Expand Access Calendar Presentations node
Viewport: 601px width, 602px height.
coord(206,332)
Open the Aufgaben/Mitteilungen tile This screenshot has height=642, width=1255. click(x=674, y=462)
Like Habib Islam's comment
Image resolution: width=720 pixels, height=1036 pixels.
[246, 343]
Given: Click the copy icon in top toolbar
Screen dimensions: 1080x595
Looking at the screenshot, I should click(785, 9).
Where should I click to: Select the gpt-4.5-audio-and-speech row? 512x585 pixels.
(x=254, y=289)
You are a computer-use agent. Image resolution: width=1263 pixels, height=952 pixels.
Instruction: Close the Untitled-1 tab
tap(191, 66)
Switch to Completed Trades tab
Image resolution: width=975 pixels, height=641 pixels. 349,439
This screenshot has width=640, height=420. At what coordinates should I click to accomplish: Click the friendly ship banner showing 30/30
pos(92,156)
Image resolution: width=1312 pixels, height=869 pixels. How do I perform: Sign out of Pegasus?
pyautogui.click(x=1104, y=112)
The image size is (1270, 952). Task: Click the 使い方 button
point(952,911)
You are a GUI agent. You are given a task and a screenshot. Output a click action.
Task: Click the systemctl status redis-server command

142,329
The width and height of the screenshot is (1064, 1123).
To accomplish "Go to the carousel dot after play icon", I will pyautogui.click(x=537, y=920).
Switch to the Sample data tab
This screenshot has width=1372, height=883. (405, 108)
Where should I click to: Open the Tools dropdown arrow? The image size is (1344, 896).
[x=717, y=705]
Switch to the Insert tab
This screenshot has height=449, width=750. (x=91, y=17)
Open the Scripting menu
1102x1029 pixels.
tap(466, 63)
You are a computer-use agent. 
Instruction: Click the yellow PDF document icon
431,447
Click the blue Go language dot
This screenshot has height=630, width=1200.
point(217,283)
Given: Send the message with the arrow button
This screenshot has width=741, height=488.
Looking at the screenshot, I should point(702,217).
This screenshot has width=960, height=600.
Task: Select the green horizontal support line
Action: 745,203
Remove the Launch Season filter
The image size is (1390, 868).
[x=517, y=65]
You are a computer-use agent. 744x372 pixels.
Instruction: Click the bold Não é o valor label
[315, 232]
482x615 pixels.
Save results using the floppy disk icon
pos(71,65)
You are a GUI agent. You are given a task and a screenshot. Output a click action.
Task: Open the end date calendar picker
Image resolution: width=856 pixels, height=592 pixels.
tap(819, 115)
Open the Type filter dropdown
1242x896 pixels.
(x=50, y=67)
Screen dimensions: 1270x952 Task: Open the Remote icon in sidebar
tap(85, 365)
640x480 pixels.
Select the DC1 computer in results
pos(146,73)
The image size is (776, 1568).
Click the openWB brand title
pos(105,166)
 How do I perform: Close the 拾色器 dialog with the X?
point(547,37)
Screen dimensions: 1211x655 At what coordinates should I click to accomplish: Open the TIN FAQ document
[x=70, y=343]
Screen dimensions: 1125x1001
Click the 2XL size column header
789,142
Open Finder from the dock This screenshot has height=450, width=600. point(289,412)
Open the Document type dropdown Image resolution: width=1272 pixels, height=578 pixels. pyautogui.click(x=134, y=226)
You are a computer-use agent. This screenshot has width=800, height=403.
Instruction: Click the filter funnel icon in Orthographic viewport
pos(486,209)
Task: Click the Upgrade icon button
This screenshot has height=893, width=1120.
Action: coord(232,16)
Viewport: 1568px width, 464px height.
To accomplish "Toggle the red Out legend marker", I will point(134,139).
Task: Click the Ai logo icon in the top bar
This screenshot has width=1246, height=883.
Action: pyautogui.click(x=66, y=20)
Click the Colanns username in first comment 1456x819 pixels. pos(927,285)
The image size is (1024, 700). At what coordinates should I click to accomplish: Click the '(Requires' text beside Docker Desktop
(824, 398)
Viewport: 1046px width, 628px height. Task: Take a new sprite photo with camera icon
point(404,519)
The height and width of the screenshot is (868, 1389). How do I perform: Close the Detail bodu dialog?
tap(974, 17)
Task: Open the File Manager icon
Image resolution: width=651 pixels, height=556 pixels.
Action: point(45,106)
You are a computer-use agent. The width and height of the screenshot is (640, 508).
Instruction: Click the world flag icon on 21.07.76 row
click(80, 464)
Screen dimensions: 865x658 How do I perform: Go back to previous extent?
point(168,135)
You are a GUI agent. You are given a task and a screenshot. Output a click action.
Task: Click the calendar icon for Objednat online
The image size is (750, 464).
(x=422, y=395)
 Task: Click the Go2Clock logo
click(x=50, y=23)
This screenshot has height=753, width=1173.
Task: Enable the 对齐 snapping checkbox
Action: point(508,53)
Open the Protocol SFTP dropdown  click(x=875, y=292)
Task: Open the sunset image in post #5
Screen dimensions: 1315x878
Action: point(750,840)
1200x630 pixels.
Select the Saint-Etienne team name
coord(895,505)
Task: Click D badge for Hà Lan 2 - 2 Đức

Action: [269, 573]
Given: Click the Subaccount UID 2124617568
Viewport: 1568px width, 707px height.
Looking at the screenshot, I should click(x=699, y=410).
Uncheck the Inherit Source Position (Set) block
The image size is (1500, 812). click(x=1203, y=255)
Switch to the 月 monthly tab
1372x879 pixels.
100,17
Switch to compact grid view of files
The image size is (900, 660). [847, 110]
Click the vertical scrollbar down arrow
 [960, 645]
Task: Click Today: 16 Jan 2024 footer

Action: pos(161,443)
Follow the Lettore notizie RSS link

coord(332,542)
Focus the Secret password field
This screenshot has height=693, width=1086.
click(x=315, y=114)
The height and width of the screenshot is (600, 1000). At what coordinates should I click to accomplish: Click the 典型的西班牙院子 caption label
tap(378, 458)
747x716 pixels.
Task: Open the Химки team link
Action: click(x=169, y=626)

**Description of the task**
Please write out the lines from every one of the rows above, word for word.

**The response**
Expand Access Calendar Presentations node
Viewport: 601px width, 602px height.
coord(206,332)
Open the Aufgaben/Mitteilungen tile This screenshot has height=642, width=1255. click(x=674, y=462)
Like Habib Islam's comment
Image resolution: width=720 pixels, height=1036 pixels.
[246, 343]
Given: Click the copy icon in top toolbar
Screen dimensions: 1080x595
Looking at the screenshot, I should click(785, 9).
Where should I click to: Select the gpt-4.5-audio-and-speech row? 512x585 pixels.
(x=254, y=289)
You are a computer-use agent. Image resolution: width=1263 pixels, height=952 pixels.
Instruction: Close the Untitled-1 tab
tap(191, 66)
Switch to Completed Trades tab
Image resolution: width=975 pixels, height=641 pixels. 349,439
This screenshot has width=640, height=420. At what coordinates should I click to accomplish: Click the friendly ship banner showing 30/30
pos(92,156)
Image resolution: width=1312 pixels, height=869 pixels. How do I perform: Sign out of Pegasus?
pyautogui.click(x=1104, y=112)
The image size is (1270, 952). Task: Click the 使い方 button
point(952,911)
You are a GUI agent. You are given a task and a screenshot. Output a click action.
Task: Click the systemctl status redis-server command

142,329
The width and height of the screenshot is (1064, 1123).
To accomplish "Go to the carousel dot after play icon", I will pyautogui.click(x=537, y=920).
Switch to the Sample data tab
This screenshot has width=1372, height=883. (405, 108)
Where should I click to: Open the Tools dropdown arrow? The image size is (1344, 896).
[x=717, y=705]
Switch to the Insert tab
This screenshot has height=449, width=750. (x=91, y=17)
Open the Scripting menu
1102x1029 pixels.
tap(466, 63)
You are a computer-use agent. 
Instruction: Click the yellow PDF document icon
431,447
Click the blue Go language dot
This screenshot has height=630, width=1200.
point(217,283)
Given: Send the message with the arrow button
This screenshot has width=741, height=488.
Looking at the screenshot, I should point(702,217).
This screenshot has width=960, height=600.
Task: Select the green horizontal support line
Action: 745,203
Remove the Launch Season filter
The image size is (1390, 868).
[x=517, y=65]
You are a computer-use agent. 744x372 pixels.
Instruction: Click the bold Não é o valor label
[315, 232]
482x615 pixels.
Save results using the floppy disk icon
pos(71,65)
You are a GUI agent. You are given a task and a screenshot. Output a click action.
Task: Open the end date calendar picker
Image resolution: width=856 pixels, height=592 pixels.
tap(819, 115)
Open the Type filter dropdown
1242x896 pixels.
(x=50, y=67)
Screen dimensions: 1270x952 Task: Open the Remote icon in sidebar
tap(85, 365)
640x480 pixels.
Select the DC1 computer in results
pos(146,73)
The image size is (776, 1568).
Click the openWB brand title
pos(105,166)
 How do I perform: Close the 拾色器 dialog with the X?
point(547,37)
Screen dimensions: 1211x655 At what coordinates should I click to accomplish: Open the TIN FAQ document
[x=70, y=343]
Screen dimensions: 1125x1001
Click the 2XL size column header
789,142
Open Finder from the dock This screenshot has height=450, width=600. point(289,412)
Open the Document type dropdown Image resolution: width=1272 pixels, height=578 pixels. pyautogui.click(x=134, y=226)
You are a computer-use agent. This screenshot has width=800, height=403.
Instruction: Click the filter funnel icon in Orthographic viewport
pos(486,209)
Task: Click the Upgrade icon button
This screenshot has height=893, width=1120.
Action: coord(232,16)
Viewport: 1568px width, 464px height.
To accomplish "Toggle the red Out legend marker", I will point(134,139).
Task: Click the Ai logo icon in the top bar
This screenshot has width=1246, height=883.
Action: pyautogui.click(x=66, y=20)
Click the Colanns username in first comment 1456x819 pixels. pos(927,285)
The image size is (1024, 700). At what coordinates should I click to accomplish: Click the '(Requires' text beside Docker Desktop
(824, 398)
Viewport: 1046px width, 628px height. Task: Take a new sprite photo with camera icon
point(404,519)
The height and width of the screenshot is (868, 1389). How do I perform: Close the Detail bodu dialog?
tap(974, 17)
Task: Open the File Manager icon
Image resolution: width=651 pixels, height=556 pixels.
Action: point(45,106)
You are a computer-use agent. The width and height of the screenshot is (640, 508).
Instruction: Click the world flag icon on 21.07.76 row
click(80, 464)
Screen dimensions: 865x658 How do I perform: Go back to previous extent?
point(168,135)
You are a GUI agent. You are given a task and a screenshot. Output a click action.
Task: Click the calendar icon for Objednat online
The image size is (750, 464).
(x=422, y=395)
 Task: Click the Go2Clock logo
click(x=50, y=23)
This screenshot has height=753, width=1173.
Task: Enable the 对齐 snapping checkbox
Action: point(508,53)
Open the Protocol SFTP dropdown  click(x=875, y=292)
Task: Open the sunset image in post #5
Screen dimensions: 1315x878
Action: point(750,840)
1200x630 pixels.
Select the Saint-Etienne team name
coord(895,505)
Task: Click D badge for Hà Lan 2 - 2 Đức

Action: [269, 573]
Given: Click the Subaccount UID 2124617568
Viewport: 1568px width, 707px height.
Looking at the screenshot, I should click(x=699, y=410).
Uncheck the Inherit Source Position (Set) block
The image size is (1500, 812). click(x=1203, y=255)
Switch to the 月 monthly tab
1372x879 pixels.
100,17
Switch to compact grid view of files
The image size is (900, 660). [847, 110]
Click the vertical scrollbar down arrow
 [960, 645]
Task: Click Today: 16 Jan 2024 footer

Action: pos(161,443)
Follow the Lettore notizie RSS link

coord(332,542)
Focus the Secret password field
This screenshot has height=693, width=1086.
click(x=315, y=114)
The height and width of the screenshot is (600, 1000). At what coordinates should I click to accomplish: Click the 典型的西班牙院子 caption label
tap(378, 458)
747x716 pixels.
Task: Open the Химки team link
Action: click(x=169, y=626)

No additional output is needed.